◆ Challenge A: In the mailing-list thread on D versus Go, why does Nick Sabalausky say people should already know that extreme simplicity and orthogonality is a poor way to design a real-world language? Answer in one to three sentences.
◆ Challenge B: In the D versus Go thread, what topic is Walter Bright considering for his next presentation?
◆ Challenge C: Carry on the D versus Go mailing-list post from its final line.
++++ Excerpt provided ++++
D vs Go on reddit

spir denis.spir at gmail.com
Thu Feb 10 05:50:05 PST 2011


On 02/09/2011 08:47 PM, Walter Bright wrote:
> Nick Sabalausky wrote:
>> "Walter Bright" <newshound2 at digitalmars.com> wrote in message
>> news:iicfaa$23j7$1 at digitalmars.com...
>>> http://www.reddit.com/r/programming/comments/fdqdn/google_go_just_got_major_win32_treats_now/c1f62a0
>>>
>>
>> You'd think that things like JS, Haskell, LISP and Java circa v1.2 would have
>> taught people that extreme simplicity/orthogonality is a stupid way to design
>> a language that's intended to be used in the real world. But people keep
>> flocking to that silver bullet anyway.
>
> Yeah, I've been thinking of doing my next presentation on the topic of false
> simplicity.

Great! I long for reading such a doc.
++++ Dataset section ++++
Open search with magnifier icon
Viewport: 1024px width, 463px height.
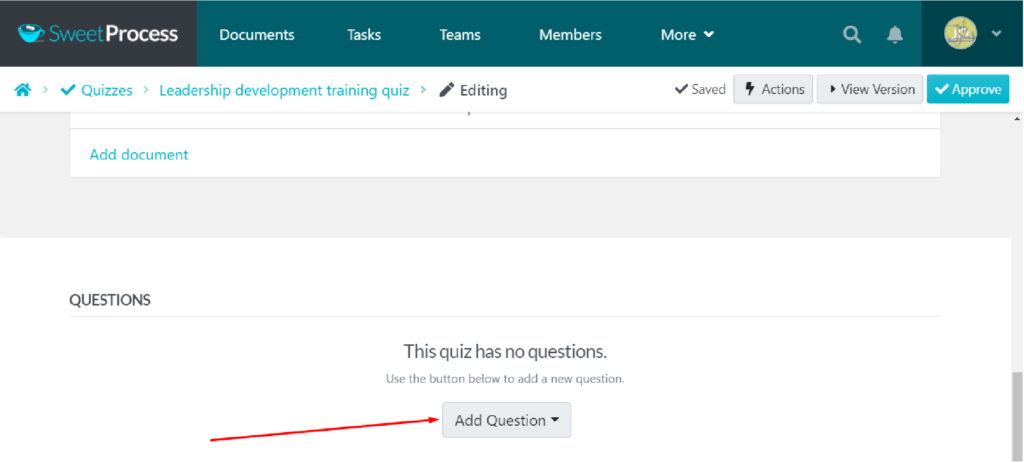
++++
◆ Answer A: He says languages such as JS, Haskell, LISP, and Java circa v1.2 should have taught people that lesson. Even so, people keep flocking to that approach as a silver bullet.

◆ Answer B: False simplicity.

◆ Answer C:
Had in mind an article titled "simplicity ==> difficulty". The point is that, 
when a PL predefines to few notions, and even more /distinctions/, then it 
becomes articially hard to express any non-trivial model. The "modeller" needs 
to reinvent the missing notions and distinctions, often in an unclear, adhoc, 
even unconscious, manner. (*)

denis

Notions: associative table, collection traversal, multi-way choice,...
Among distinctions I would love to see in PLs are:
* define vs modify (2 != assignments)
	a := 1	// error: a is undefined
	a = 1	// ok
	a = 2	// error: a is already defined
	a := 2	// ok
* thing vs value (things is an element with identity/ref)
* function (question) vs action (command)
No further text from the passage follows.